Welcome to Milwaukee’s Avenues West, a neighborhood born of contrasts in the late 1800s: the grandeur of mansion-lined Grand Avenue, the poverty of Irish workers on Tory Hill, and the ambition of a bit of college named Marquette. Like so many in Milwaukee, Wisconsin, a neighborhood poised for change.


Just west of downtown, Avenues West runs from 11th to 27th Streets, Highland Avenue to Clybourn Street — or, using the most prominent landmark, it is the northwest quadrant of the Marquette Interchange. This neighborhood has been a study in contrasts since its inception in the late 1800s.

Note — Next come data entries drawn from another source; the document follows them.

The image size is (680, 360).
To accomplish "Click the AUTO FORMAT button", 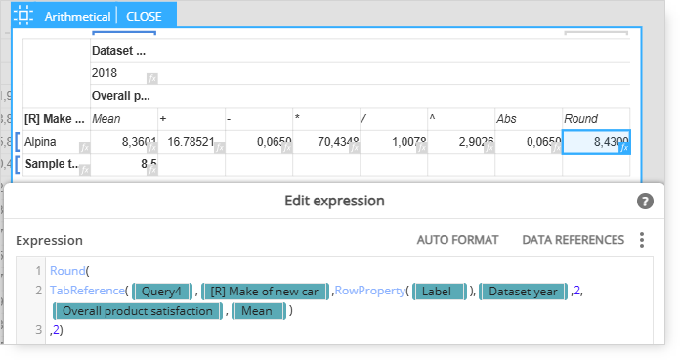I will (457, 240).
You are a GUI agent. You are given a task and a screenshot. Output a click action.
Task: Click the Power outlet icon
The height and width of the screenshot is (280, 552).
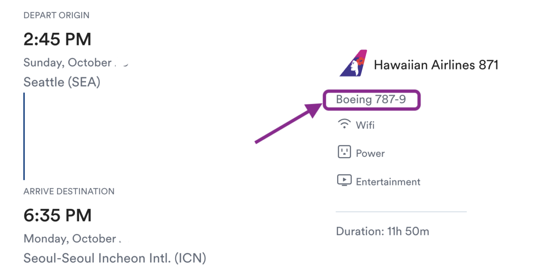[344, 152]
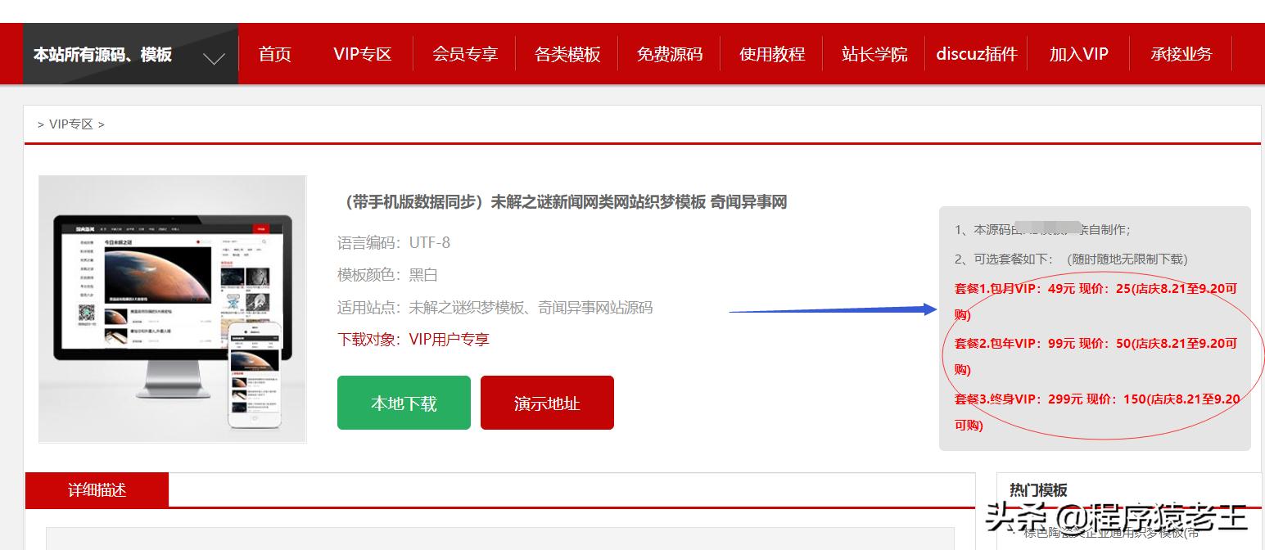Select the VIP专区 menu item

coord(363,54)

Milwaukee, WI elite gravitated west along Spring Street in the 1870s, so many that by 1876 the thoroughfare was renamed “Grand Avenue.” Mansions owned by Cudahy, Plankington, and Pabst contrasted with the Tory Hill homes of the primarily Irish workers of the Menomonee Valley. The city experienced a population boom, money started moving outside the city, and mansions became apartments or multi-family dwellings. The Gothic parish Church, Gesu, arrived in 1894; Marquette became a university in 1907; the Irish began moving to Merrill Park, and other residents took their place: Eastern Europeans first, then Latinos and African Americans. When the city expanded farther west during the first part of the century, and Grand Avenue became “Wisconsin Avenue,” new institutions like the Ambassador Hotel and the Eagles Club helped keep up appearances, unwittingly or not emphasizing the contrasts. The 1960s construction of the Marquette Interchange cemented Avenues West as a distinct neighborhood, where contrasts co-existed and still do so. Bed Bug Exterminator Milwaukee


Marquette University


Today, Avenues West is the urban setting of its most well-known institution, Marquette University, which continues to expand its footprint well beyond its original 1881 building at 1004 W. State Street. The new 750-bed Robert A. Wild, S.J. Commons (pictured) is slated to open this fall. It follows on the heels of an almost two-decade building boom: the School of Dentistry, the John P. Raynor, S.J. Library, the Al McGuire Center, Eckstein Hall’s Law School, Engineering Hall, and the Dr. E.J. O’Brien Jesuit Residence. An inflatable dome recently transformed Marquette’s Valley Field into a year-round facility and a new athletic performance research center is planned just east of campus in Westown. Additional plans include a BioDiscovery District and Innovation Alley for the new business school and recreation facility. Even with all the new additions for its over 11,000 students, Marquette University remains rooted — physically and philosophically — in its urban location, balancing its ability to build a further 96-million-dollar residence hall in less than a year and foster in its students an understanding of the community and a dedication to service.